Key details: - SET LOCAL scopes the timeout to the current transaction and auto-resets when the transaction ends (commit or rollback). - Default data-freshness timeout: 30 seconds. - Configurable via UPLOADS_DATA_FRESHNESS_QUERY_TIMEOUT_MS environment variable (minimum 1000ms). - SET LOCAL avoids the aborted-transaction problem that occurs when using SET + RESET in a try/finally block (if the query is cancelled by the timeout, the transaction enters an aborted state, and RESET fails).

Data freshness query pattern

The data-freshness endpoint needs to know which dates have data for each report type. The performant pattern uses generate_series + EXISTS:

SELECT d::date AS metric_date, 'bidsinauction' AS csv_type, 1 AS row_count
FROM generate_series(%s::date, CURRENT_DATE - 1, '1 day'::interval) AS d
WHERE EXISTS (
    SELECT 1 FROM rtb_daily
    WHERE metric_date = d::date AND buyer_account_id = %s
    LIMIT 1
)

This does N index lookups (one per day in the window) instead of scanning millions of rows. For a 14-day window: 14 lookups at ~0.1ms each vs. a full parallel seq scan that takes 160+ seconds.

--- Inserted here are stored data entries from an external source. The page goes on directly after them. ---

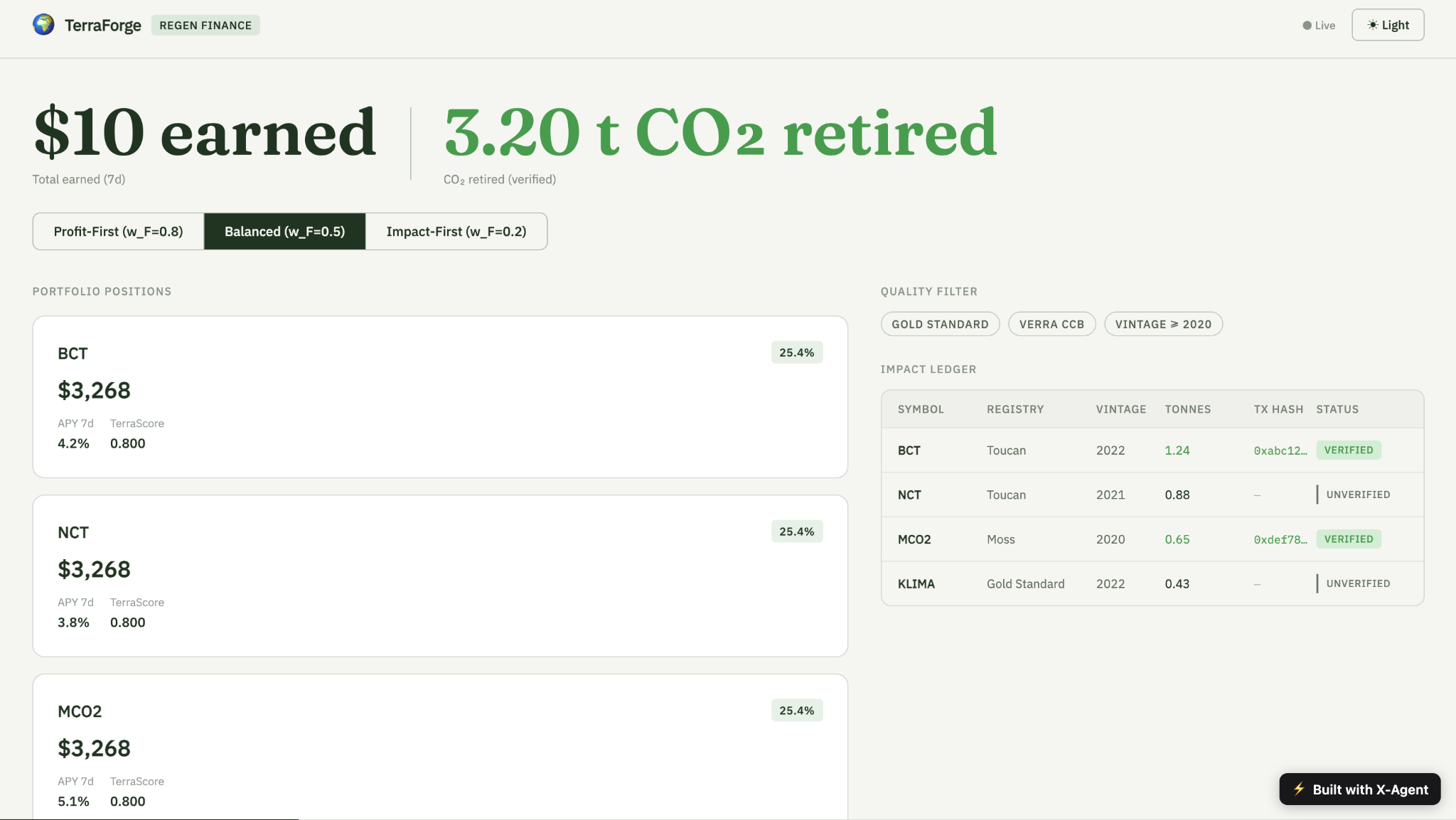Open the BCT portfolio position card
The image size is (1456, 820).
tap(440, 396)
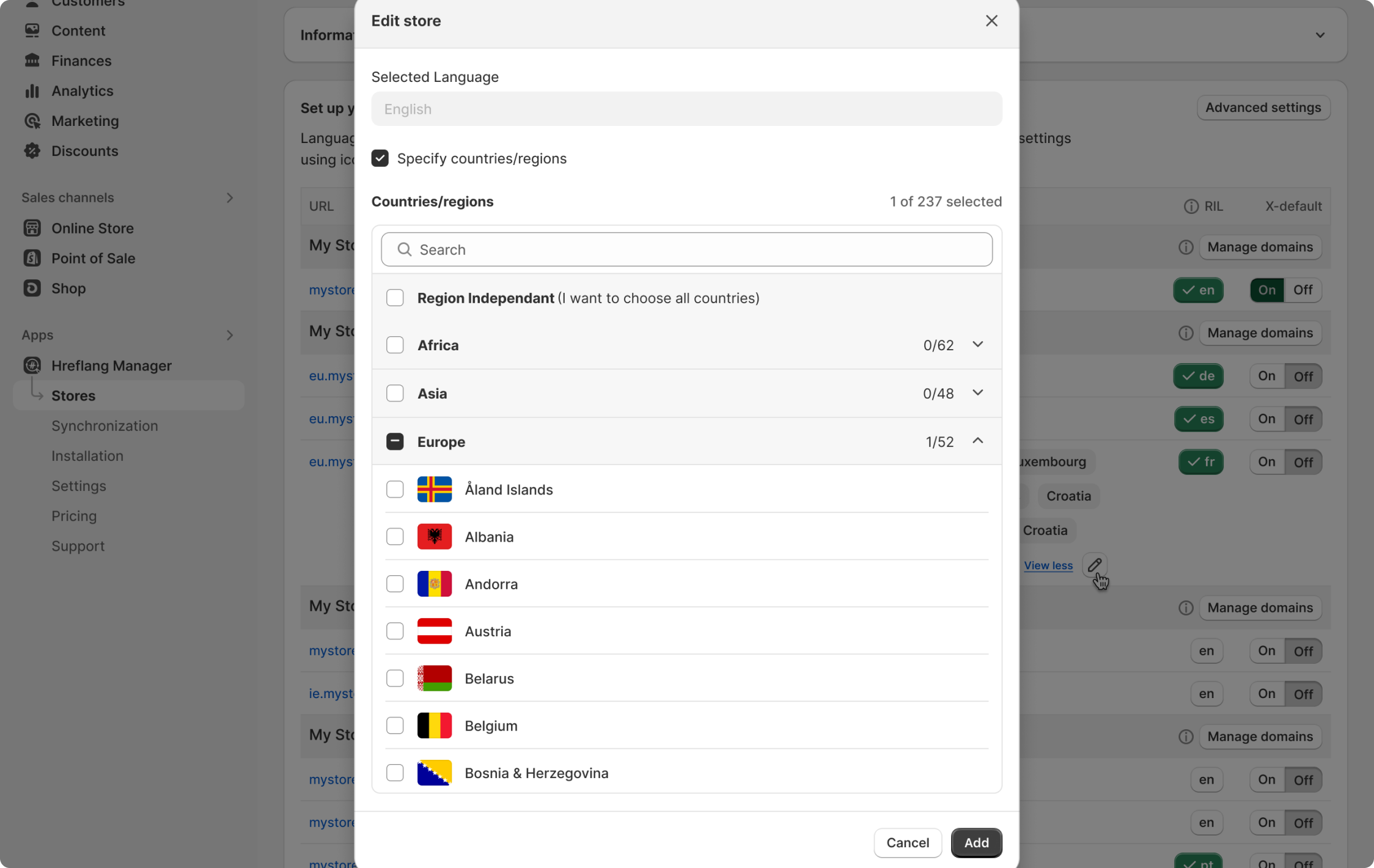1374x868 pixels.
Task: Click the Add button to confirm
Action: click(976, 841)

Why GROUP BY doesn't work here: Even with 1 AS row_count (no COUNT), the planner chooses a sequential scan when the GROUP BY result set is large relative to the table. The (buyer_account_id, metric_date DESC) index exists but the planner estimates it's cheaper to scan 84M rows than to do 4.4M index reads.

BigQuery's role

BigQuery stores raw, granular data and runs batch analytics jobs. It is not used for real-time API queries. The pattern:

  1. Raw CSV data is loaded into BigQuery tables.
  2. Batch jobs aggregate the data.
  3. Pre-aggregated results are written to Postgres.
  4. The API serves from Postgres.

Data retention

Configurable at /settings/retention. Controls how long historical data is kept in Postgres before aging out.